We observed consistent reductions in the most severe MI events in FOURIER with significant reductions of MI with higher troponin level elevations (including more than 100 times the upper limit of normal) and patients with STEMI. In addition, we observed an increasing benefit for the reduction of MI events with longer-term follow-up. We also observed that the benefit in MI extended during the full duration of follow-up after a lag period of approximately 6 months, with subsequent time periods showing greater benefit. Although FOURIER did not demonstrate a reduction of CV death during the trial,3 the reduction of larger and severe MIs raises the possibility that over a longer duration of follow-up, such a benefit may have been possible. This hypothesis is supported by the clear and graded association of increasing MI size with increased risk, suggesting that a robust reduction of larger MIs would lead over time to a mortality reduction. In another trial of a PCSK9 that had longer follow-up, a nominal reduction in mortality was achieved.13
Limitations
This study has limitations. The FOURIER trial was not designed or powered to examine MI as an isolated outcome, although significant reductions were seen. The trial relied on spontaneous reporting of events to trigger events for clinical events committee review, so it is possible that smaller MIs or procedural MIs may have been underreported, but event definitions were applied uniformly by the clinical events committee and there is no reason to believe that there would be any systematic bias related to the evolocumab comparisons.
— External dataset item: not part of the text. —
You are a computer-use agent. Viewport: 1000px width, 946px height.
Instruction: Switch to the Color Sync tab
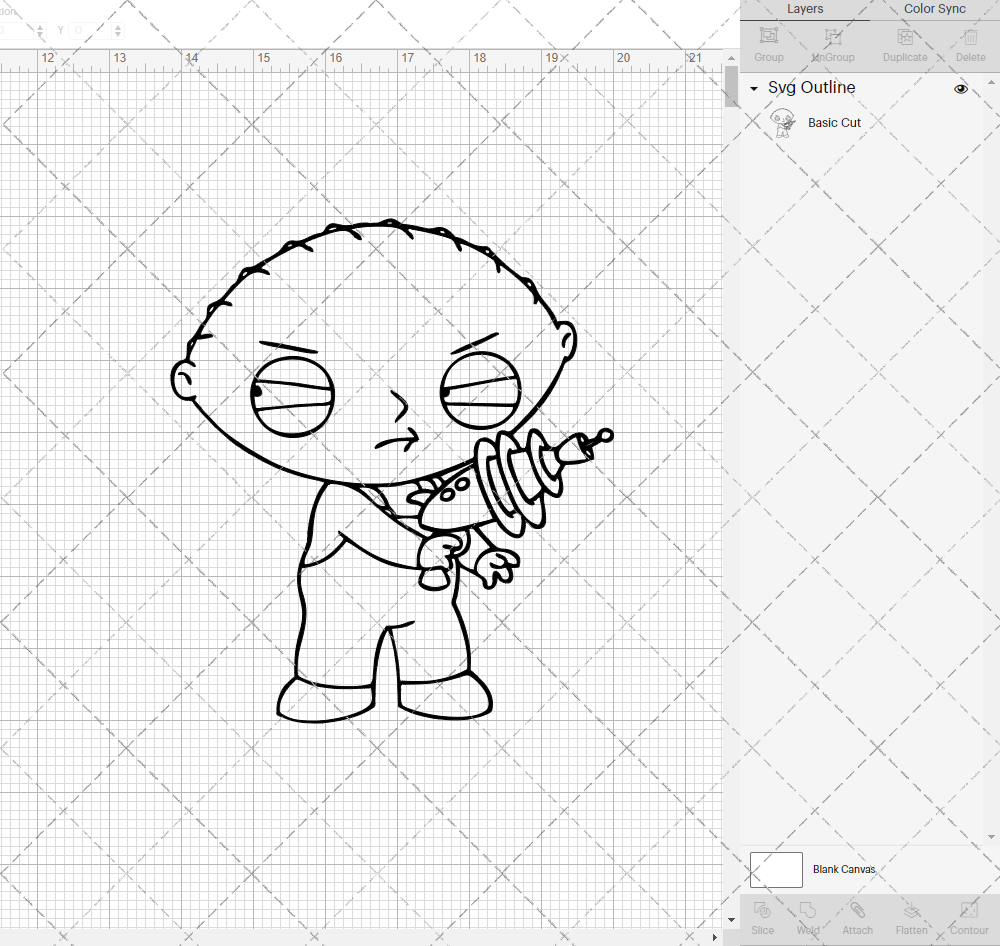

This analysis does not allow for a clear examination of the mechanism of benefits seen.
Conclusions
In this study, the lowering of LDL-C levels with evolocumab was highly effective in reducing the risk of MI. This reduction included benefit across multiple subtypes of MI related to spontaneous and procedure-related plaque rupture, smaller and larger MIs, and both STEMI and non–STEMI. These data are consistent with the known benefits of LDL-C lowering and underscore the reduction in clinically meaningful events.